La sfida delle regole
Infine, il tema è così nuovo che la normativa ancora una volta sembra un passo indietro. Quali sono i limiti delle mosse dei social in questo senso?
Tutte le tecniche, automatiche o vincolate alla discrezionalità dell’uomo, che limitano la libertà di espressione sono ovviamente da valutare con grande attenzione. In ogni caso dobbiamo accettare che ci siano sempre delle conseguenze positive e negative.
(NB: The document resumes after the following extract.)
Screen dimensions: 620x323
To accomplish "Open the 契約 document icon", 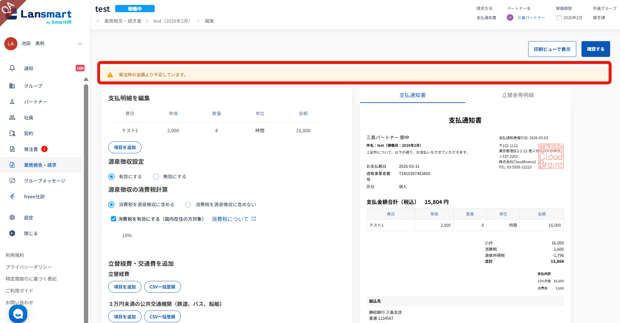I will coord(12,133).
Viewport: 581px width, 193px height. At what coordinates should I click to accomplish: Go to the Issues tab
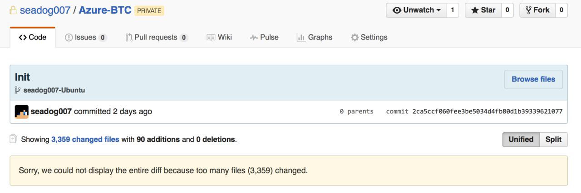(86, 38)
Il nostro ordinamento prevede numerosi strumenti volti a reprimere la diffusione di idee e notizie lesive di interessi costituzionalmente tutelati. Le enormi potenzialità di diffusione oggi offerte dalla rete rendono sempre di più necessario rafforzare questi strumenti e adattarli alle particolari caratteristiche di Internet e soprattutto dei social network.
Sotto questo profilo, lasciano perplessi questi tentativi di autoregolazione proposti recentemente da Facebook ma anche da Google, ma in generale da tutti i “contenitori” più importanti di opinioni e notizie. L’introduzione di algoritmi che limitano la diffusione di notizie false o anche la limitazione degli introiti pubblicitari sulle pagine web che sono solite diffondere fake news, possono essere un arma a doppio taglio. Si può avere sempre la sensazione che aziende private possano decidere discrezionalmente e in modo arbitrario, governando così il mercato o comunque le opinioni in una certa direzione. In questo modo, di fatto, si legittima l’introduzione di forme censorie basate su un dato discrezionale, che potrebbe prestarsi ad usi distorti e incompatibili anche con i nostri principi costituzionali.
Come abbiamo visto i deepfake sono frutto poi di nuove tecnologie che, fino ad un paio di anni fa, erano sconosciute o solo prototipali e non accessibili al grande pubblico, dunque per i Big la sfida sarà rimanere al passo e concentrati sui contenuti di qualità e che non danneggino il business delle piattaforme che gestiscono, nel rispetto delle regole dei vari paesi.
Mettere d’accordo gli interessi privati e le regole dei vari paesi potrebbe essere una sfida veramente ardua e l’obiettivo potrebbe non sempre essere raggiungibile.